Nothing is black and white, except electron micrographs, and even then they are easy game for dodging, blending, blurring, mending, and pseudocoloring. Cytoplasm here is blue. In this case I have a cell from a culture of A549 cells in which C9orf82 was knocked down using si67. This is pellet 4 from one of those studies. It produced this cell in which the granular component of the nucleolus was separated into at least two bodies (almost bilaterally symmetrically arranged) which rest at the inner nuclear membrane. Fibrillar centers are small, dense fibrillar component is still visible (albeit not distinctly) in the nucleolus (pseudocolored purple in the center of the cell). Off to the side is what I could guess would be either degraded DNA (not my first choice as an answer (it is pseudocolored bile-yellow) or perhaps a fine granular component of the nucleolus in an apoptotic cell. Part of an interchromatin granule (red, lower left) cluster (IGC) (sometimes called speckles, a name which is not really to my liking since the IGC has a boundary, a background texture that is also part of the structure). So I would propose keeping two names, the “IGC” which is the greater boundary of that area and “nuclear speckles” as well, since the densities (as seen in this micrograph) can apparently be large.

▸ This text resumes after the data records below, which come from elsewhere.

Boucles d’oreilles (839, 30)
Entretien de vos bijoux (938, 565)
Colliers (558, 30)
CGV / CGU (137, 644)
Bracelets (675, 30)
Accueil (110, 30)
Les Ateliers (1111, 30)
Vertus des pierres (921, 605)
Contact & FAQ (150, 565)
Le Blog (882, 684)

If i am not off base here, the background of the whole IGC is red, but there are very clearly larger than typical speckles within the IGC, and the latter itself is quite small. With immunohistochemistry the diffuse staining of IGC background proteins fluoresces with some of the antibodies to proteins like SC-37 in an area which can be 2 microns across easily. I am looking for alternative proteins stained in very punctate regions of the IGC and hopefully they will be different and good markers for a separate ultrastructural components of the IGC. The point would be to localize to the densities with the IGC, some proteins for splicing, and accept that the diffuse staining could apply to SC-37, but not other proteins, mainly those in the variable size granules within the IGC.

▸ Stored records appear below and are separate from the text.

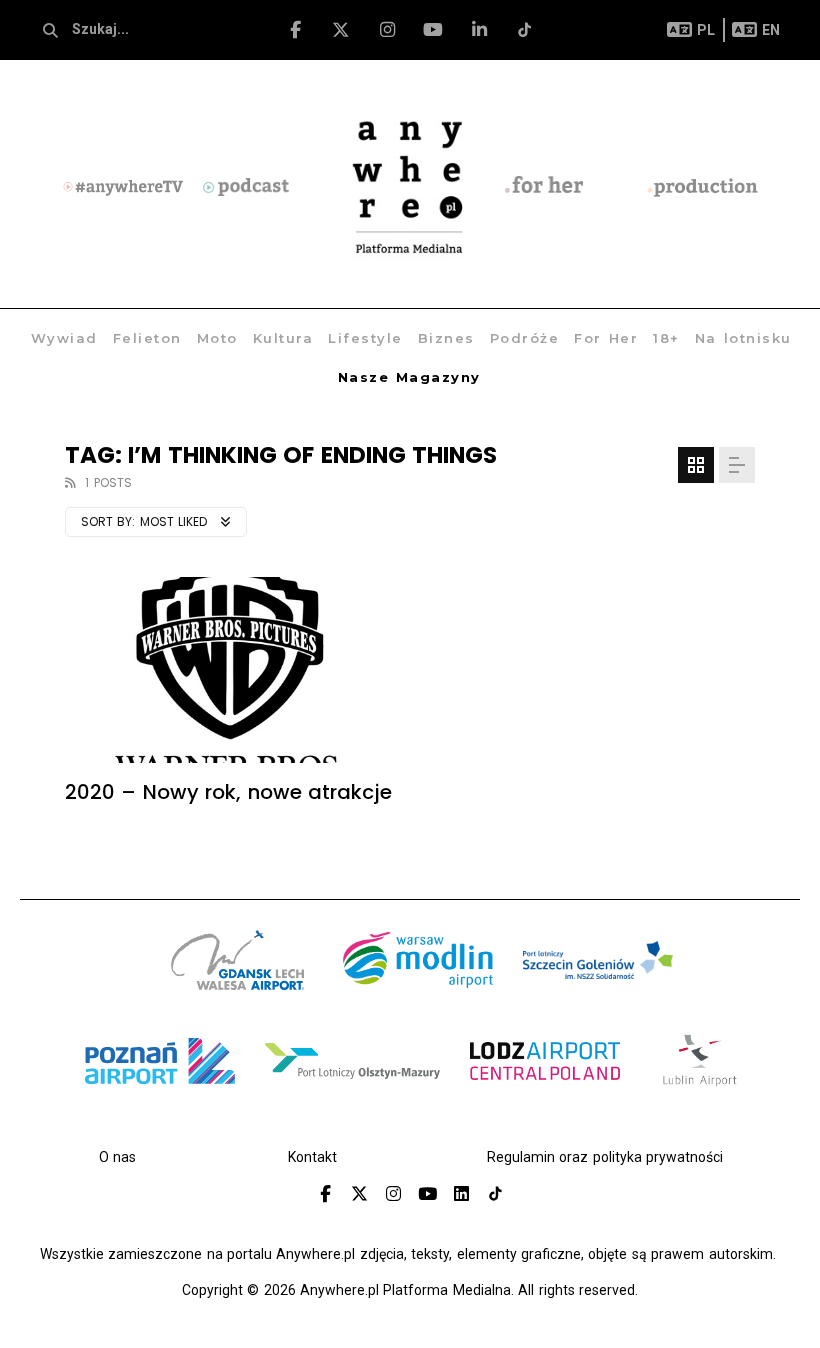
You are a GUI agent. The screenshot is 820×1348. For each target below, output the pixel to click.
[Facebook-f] (295, 30)
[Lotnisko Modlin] (418, 985)
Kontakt (312, 1157)
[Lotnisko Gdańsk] (238, 985)
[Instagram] (387, 30)
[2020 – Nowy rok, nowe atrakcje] (230, 670)
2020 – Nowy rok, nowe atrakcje (228, 792)
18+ (666, 338)
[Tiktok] (525, 30)
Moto (217, 338)
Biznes (446, 338)
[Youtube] (433, 30)
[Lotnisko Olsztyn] (352, 1086)
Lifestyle (365, 338)
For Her (606, 338)
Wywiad (64, 338)
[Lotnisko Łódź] (545, 1086)
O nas (117, 1157)
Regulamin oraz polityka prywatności (605, 1157)
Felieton (147, 338)
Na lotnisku (743, 338)
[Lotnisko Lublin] (700, 1086)
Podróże (525, 338)
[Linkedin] (461, 1194)
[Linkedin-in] (479, 30)
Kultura (283, 338)
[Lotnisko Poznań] (160, 1086)
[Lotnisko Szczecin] (598, 985)
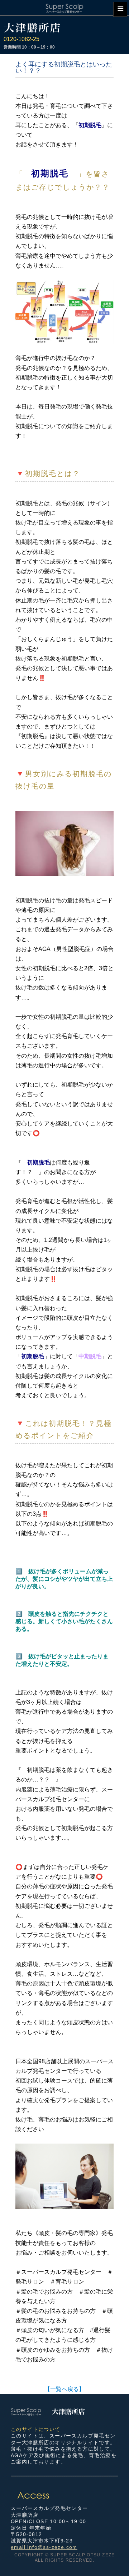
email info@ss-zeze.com (44, 2547)
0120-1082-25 (21, 39)
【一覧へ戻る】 (64, 2389)
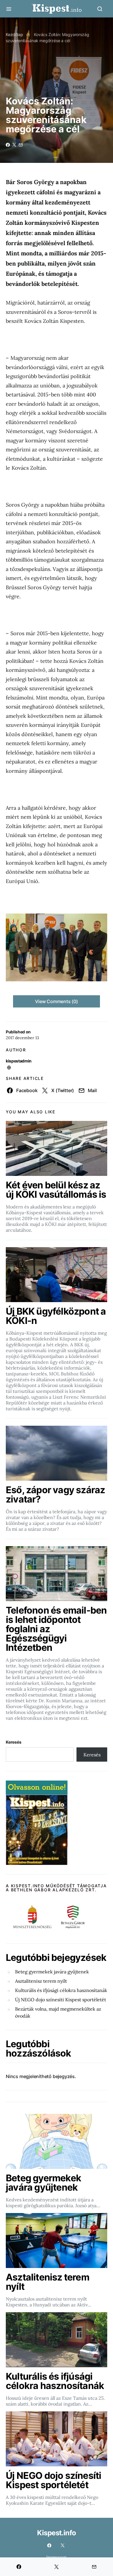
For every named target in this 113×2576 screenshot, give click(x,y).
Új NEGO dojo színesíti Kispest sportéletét (60, 1999)
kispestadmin (19, 1060)
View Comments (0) (56, 1001)
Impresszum (56, 2557)
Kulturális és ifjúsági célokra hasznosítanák (61, 1990)
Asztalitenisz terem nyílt (41, 1981)
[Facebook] (49, 2545)
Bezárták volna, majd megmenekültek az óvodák (58, 2012)
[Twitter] (62, 2545)
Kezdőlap (14, 34)
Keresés (13, 1742)
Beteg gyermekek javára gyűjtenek (52, 1972)
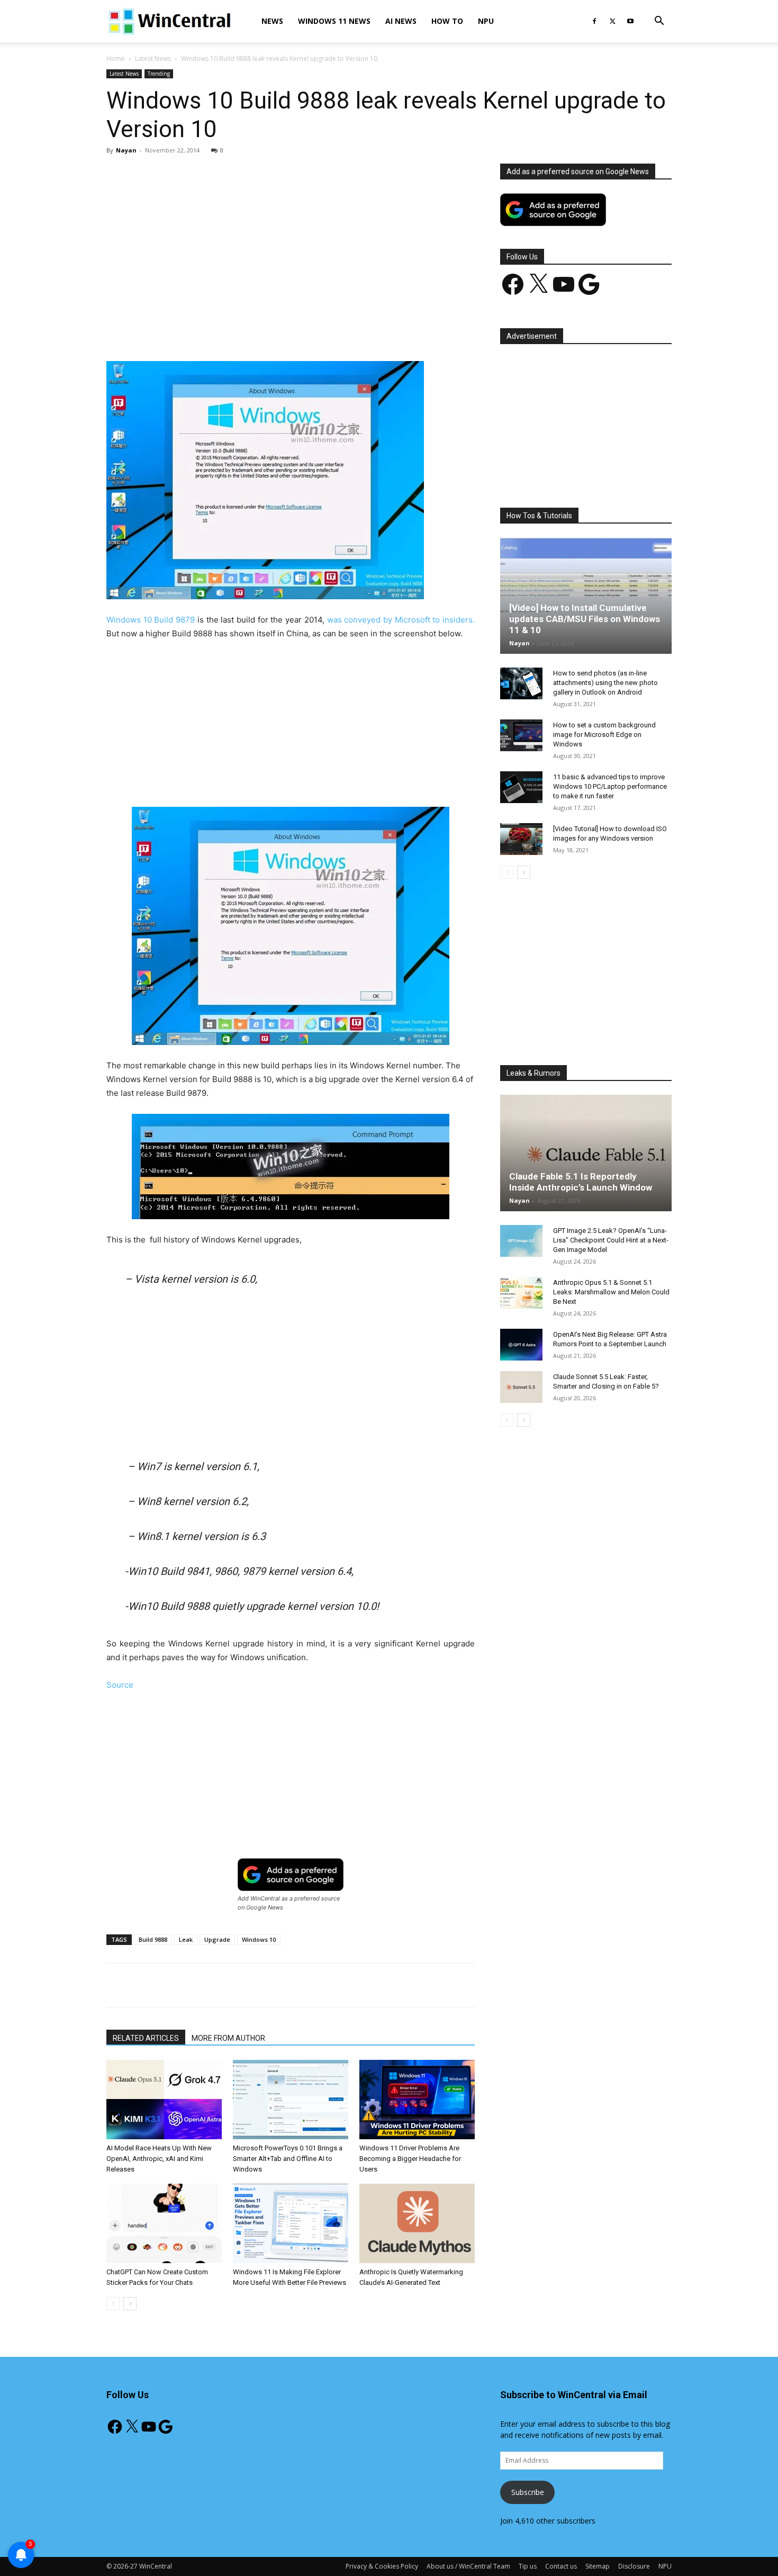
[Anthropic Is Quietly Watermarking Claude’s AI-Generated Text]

We will see if there are data to back up the keeping of both names but assigning them to their obvious separate entities. BTW, there is pretty obvious bilateral symmetry to this apoptotic cell nucleus. and a radial symmetry to the dense bodies within the red colored IGC. And while i have no clue what the curley-Qs are… i bet they have something to do with the transfection. Just looking at this cell shows one tiny surviving mitochondrion, in this apoptotic cell, which is very close to the cytoplasmic filaments of a nuclear pore…also something which needs to be monitored during apoptosis.